Member of the Miami-Dade County Public Schools Board from the 7th district
- In office 2004–2010
- Preceded by: Frank Cobo
- Succeeded by: Carlos Curbelo

Personal details
- Born: May 16, 1961 (age 65) Nicaragua
- Party: Republican (before 2014) Democratic (2014–present)
- Profession: Educator

= Ana Rivas Logan =

American politician

Ana Rivas Logan (born May 16, 1961) is a politician from the state of Florida. She served one term in the Florida House of Representatives, representing parts of Miami-Dade County as a Republican. After decennial redistricting drew her into the same Kendall-based district as fellow Representative José Félix Díaz, Rivas Logan lost the 2012 primary election to Díaz. Before serving in the Florida House, Rivas Logan was a member of the Miami-Dade County School Board from 2004 to 2010. She represented the 7th district.

She earned her bachelor's degree in computer science from Florida International University and a master's degree in the same discipline from Nova Southeastern University.

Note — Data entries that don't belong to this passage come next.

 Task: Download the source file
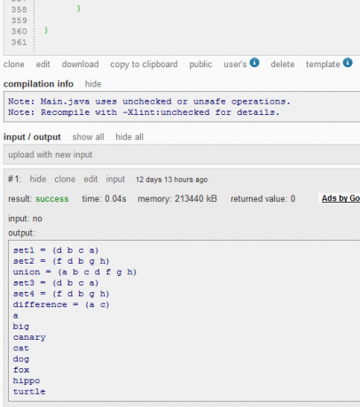[80, 65]
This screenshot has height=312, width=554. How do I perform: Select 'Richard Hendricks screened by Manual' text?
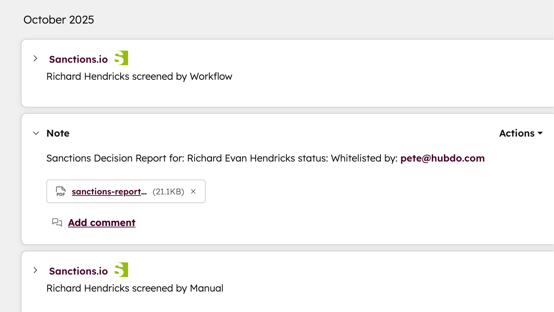(135, 288)
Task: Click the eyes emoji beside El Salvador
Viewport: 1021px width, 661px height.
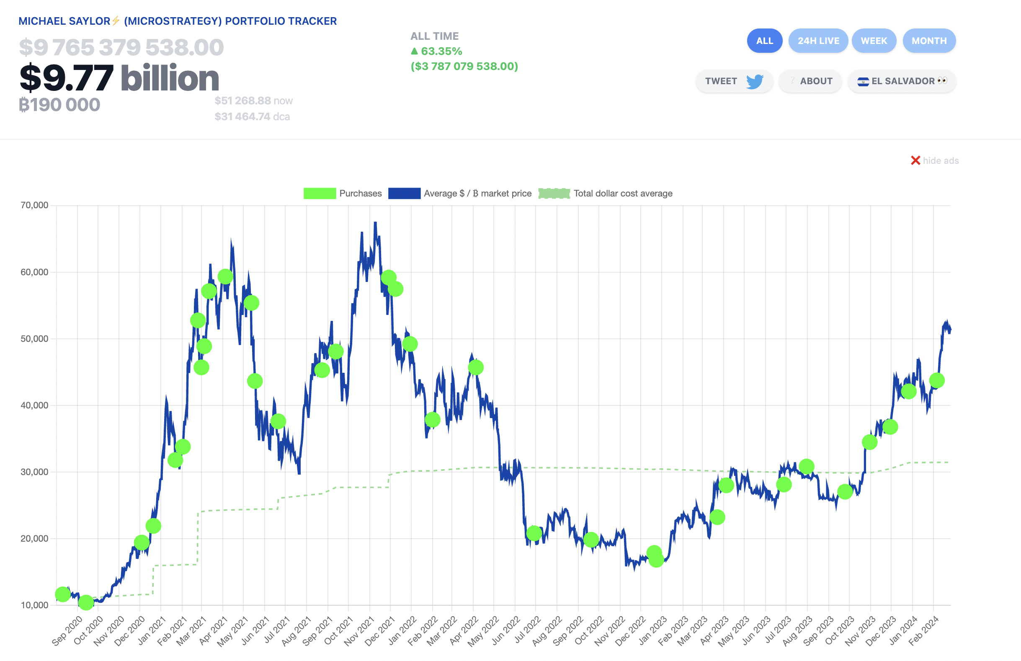Action: pyautogui.click(x=942, y=81)
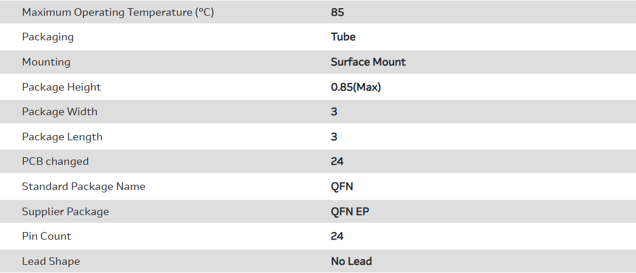This screenshot has height=273, width=636.
Task: Click the Packaging row label
Action: coord(48,37)
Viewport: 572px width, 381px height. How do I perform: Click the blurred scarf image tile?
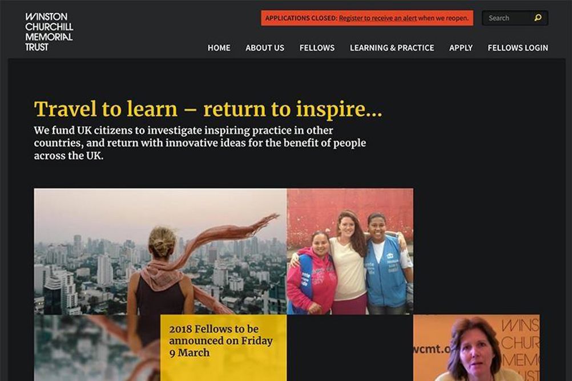97,348
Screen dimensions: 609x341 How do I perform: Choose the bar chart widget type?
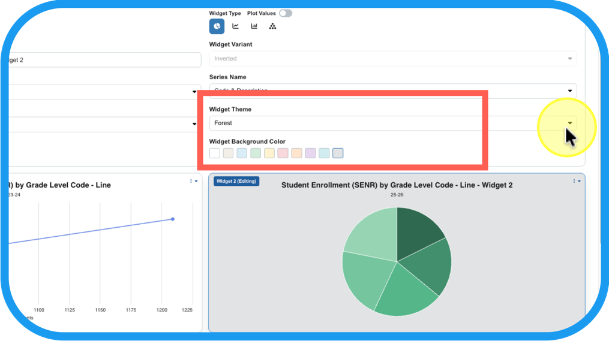coord(254,26)
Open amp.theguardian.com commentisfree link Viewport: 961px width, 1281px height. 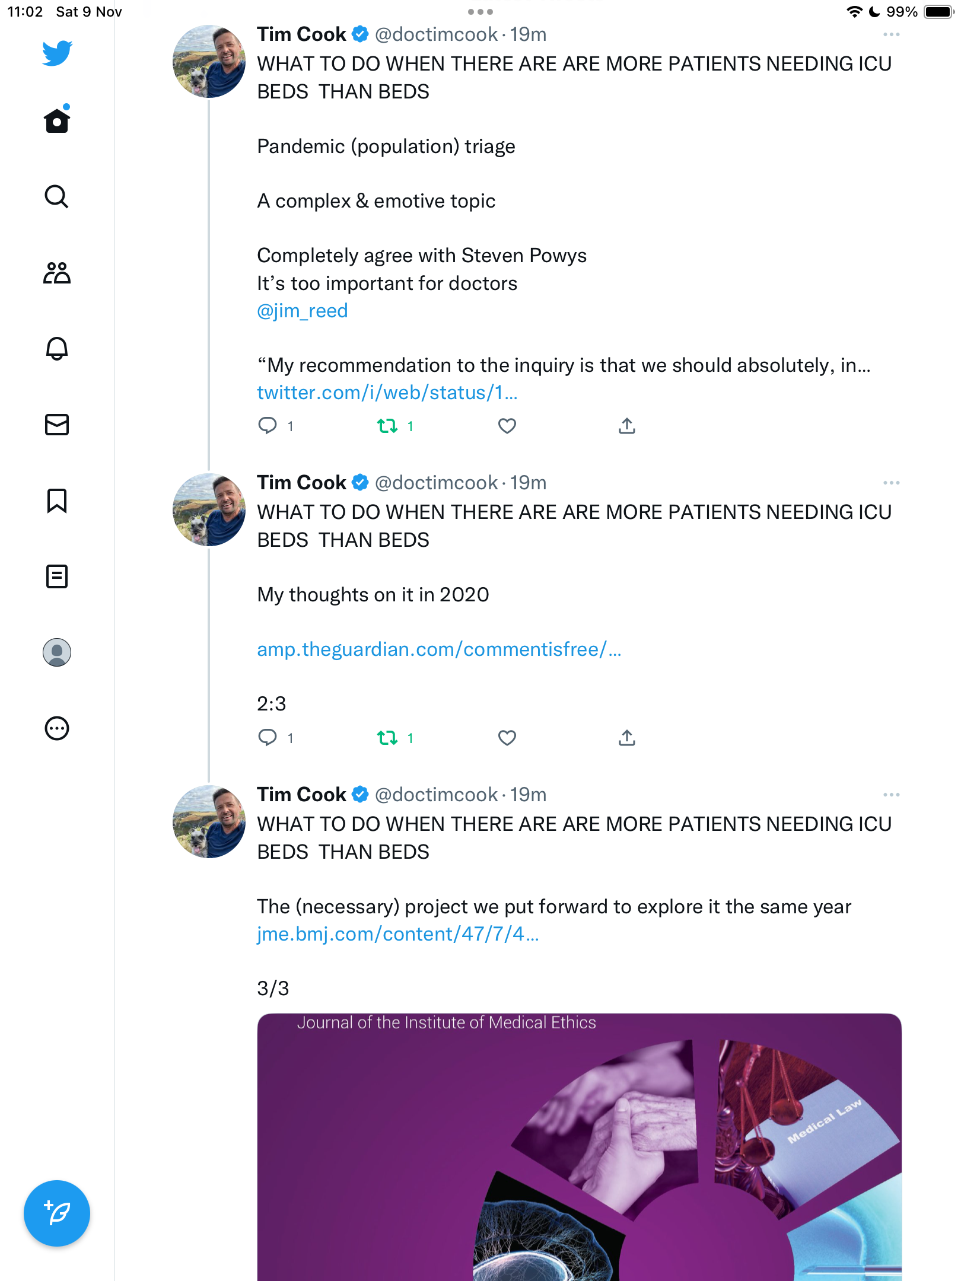click(x=439, y=649)
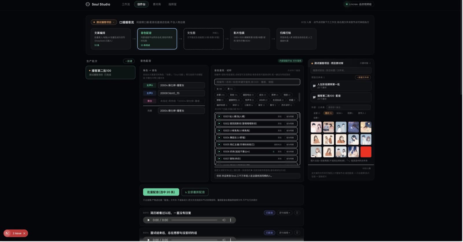The height and width of the screenshot is (242, 463).
Task: Expand 逐句编辑 dropdown for line S014
Action: (284, 233)
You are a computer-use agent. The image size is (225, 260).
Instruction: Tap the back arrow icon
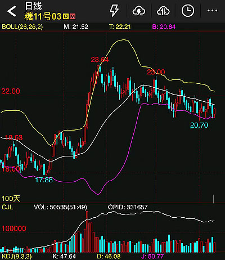click(x=12, y=11)
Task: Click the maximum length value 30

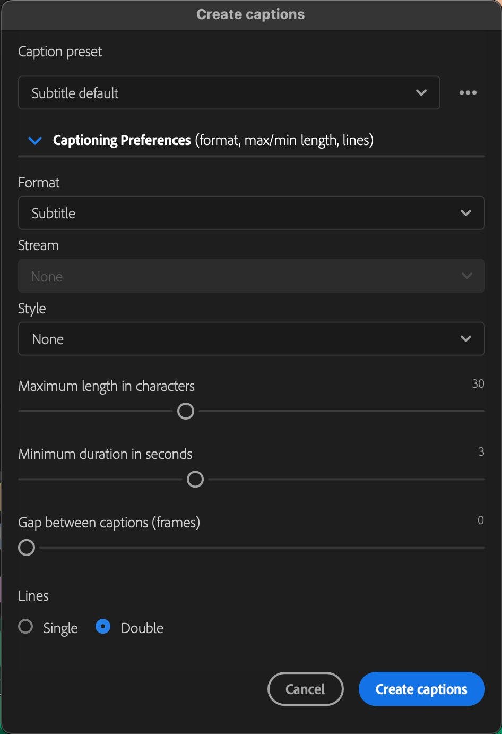Action: pos(478,383)
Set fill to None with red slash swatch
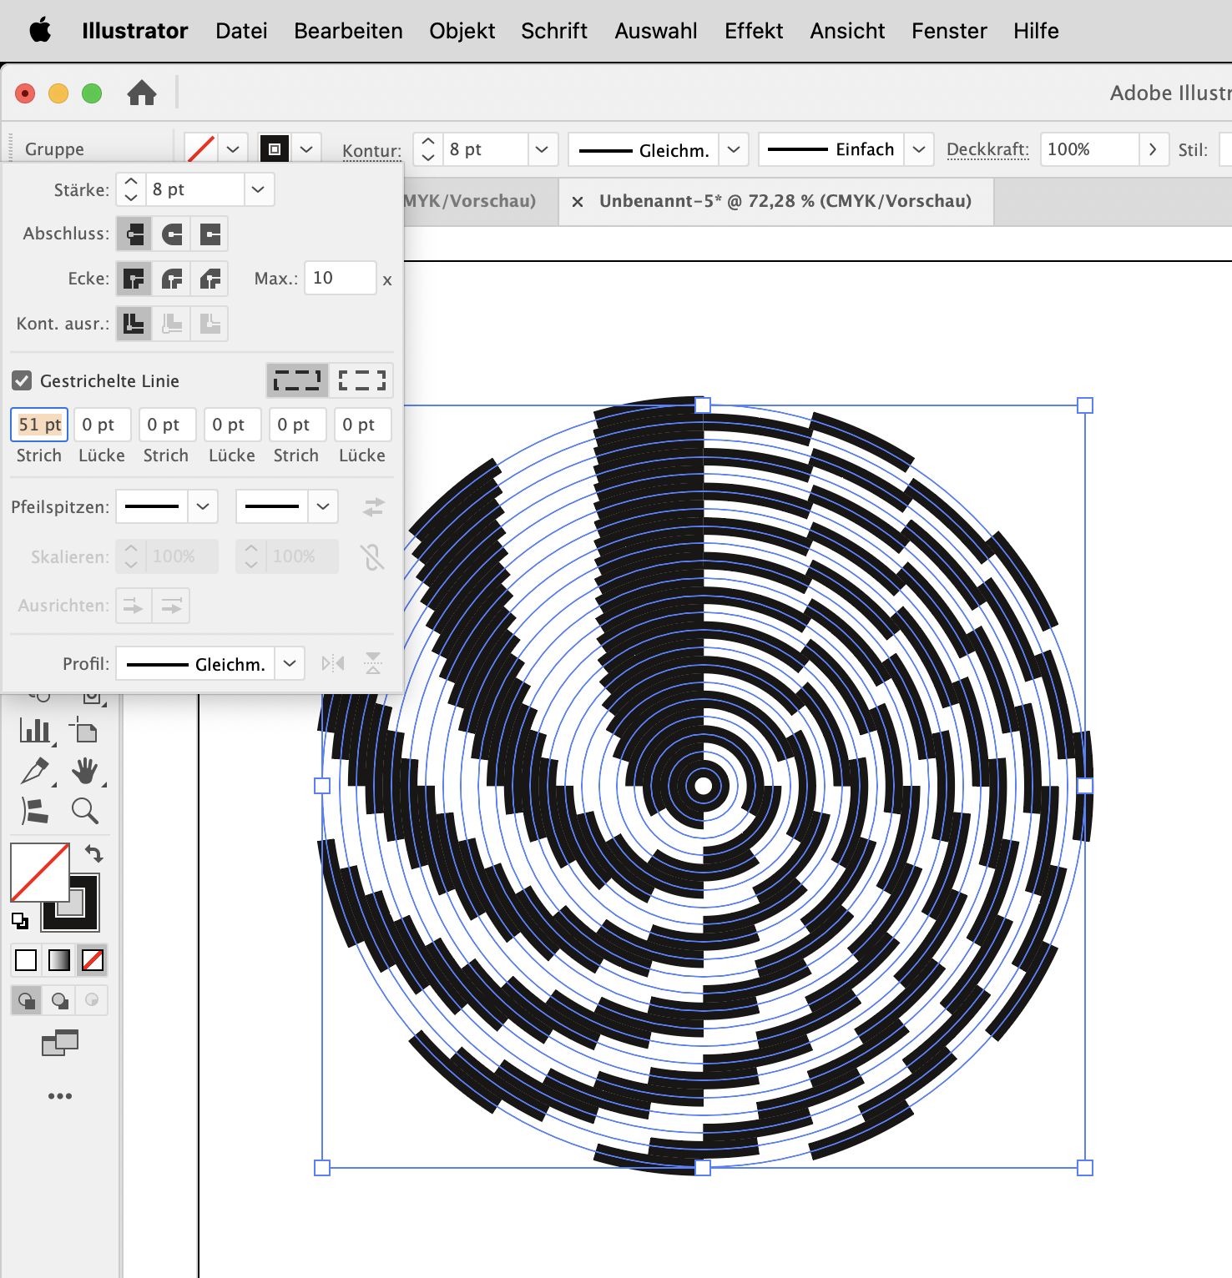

In February 2014, she announced she was leaving the Republican Party and becoming a Democrat, citing Republicans' growing hostility to immigrants and women's issues.

In 2016, she declared as a candidate for the Florida Senate in the 40th district, but later withdrew from the race to care for her parents. In May 2017, she announced she was running again for the 40th district, in a special election to replace resigned Senator Frank Artiles. She lost the Democratic primary to Annette Taddeo, 71 to 29%.